Uché Blackstock and her twin sister, Oni, practically grew up in a hospital, doing homework in a staff room while their physician-mother made her rounds. The girls got a front-row peek into what it was like to be a Black female doctor and because of their mother’s influence, it never entered their minds to choose another career.
That inspiration lingered: after their mother died young of cancer, Blackstock chose to work as an ER doctor, caring for her Brooklyn and Bronx neighbors like her mother did.
Blackstock knew the history: Black people had long been objects for experimentation, without painkillers and without their permission. Early in the last century, Black midwives were forbidden from practicing because of a testing matter. A document called the Flexner Report led to low numbers of Black doctors for nearly a century.

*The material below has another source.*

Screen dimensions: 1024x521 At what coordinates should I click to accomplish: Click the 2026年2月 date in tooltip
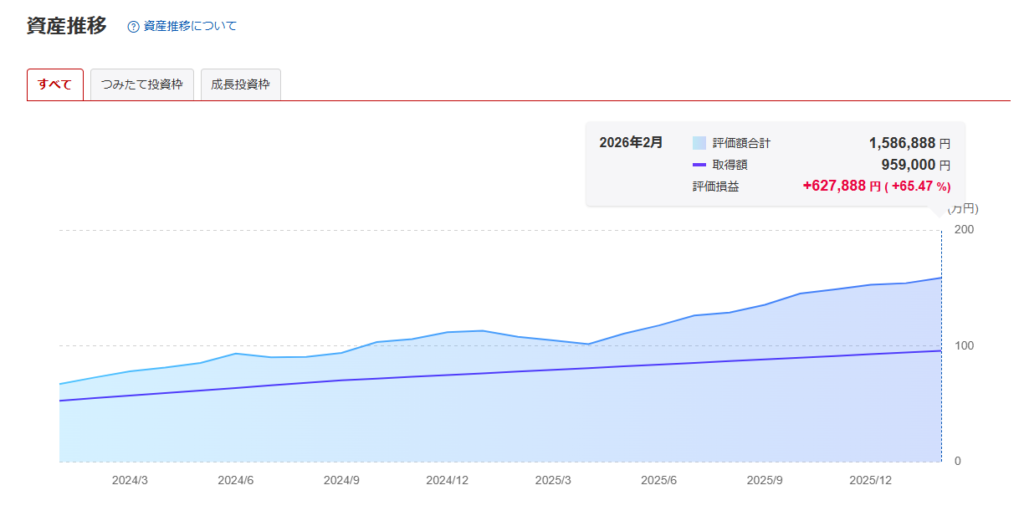(x=631, y=142)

She also knew the statistics: Black patients are less likely to get pain medications than are white patients. Black mothers are at a higher risk than white mothers for maternal death, miscarriage, and problems at delivery. Half of all medical treatment in the U.S. today happens in an ER, and many of those patients are Black, poor, and without a safety net.

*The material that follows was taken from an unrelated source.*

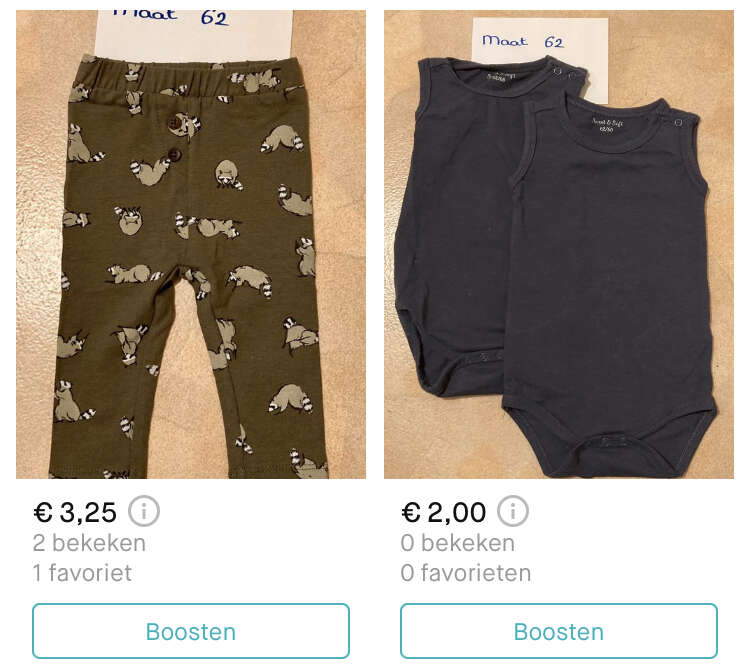Open the navy sleeveless bodysuits photo

(x=559, y=244)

Knowing these things, working under those facts, took its toll.
When she was small, Blackstock played with her mother’s leather medical bag and the treasures inside it. She dreamed of carrying it to her own patients someday but her job, meant to help people, left her exhausted, frustrated, and emotionally tangled.

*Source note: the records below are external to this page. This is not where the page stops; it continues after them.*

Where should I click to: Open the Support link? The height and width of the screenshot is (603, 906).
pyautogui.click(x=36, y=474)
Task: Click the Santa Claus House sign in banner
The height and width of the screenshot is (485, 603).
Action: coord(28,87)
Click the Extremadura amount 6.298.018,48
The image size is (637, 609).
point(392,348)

It was time to try something else…
This year, if you’re average, you’ll spend roughly fifteen minutes face-to-face with your doctor at an appointment. You’ll come prepared, and so will your physician; bring “Legacy,” and you’ll come with stats that are alarming, although very little of it’s new.
Indeed, the news lately has been full of stories of Black patients and sub-par care and author Uché Blackstock underscores every bit of that news with personal experiences to support the facts, scattered inside a dual biography of her and her mother. Readers will enjoy the stories of Blackstock women becoming physicians and you’ll be dismayed at generational and historical roadblocks they overcame. Read these triumphs, but don’t lose sight of the other important thing here: remember, as Blackstock often urges, that advocating for one’s self or a loved one is key to maintaining health and surviving.
Readers concerned about their well-being will be glad they read this book. Biography fans will love it for different reasons. Either way, getting what you want out of “Legacy” is easy, and you’ll feel quite well about it.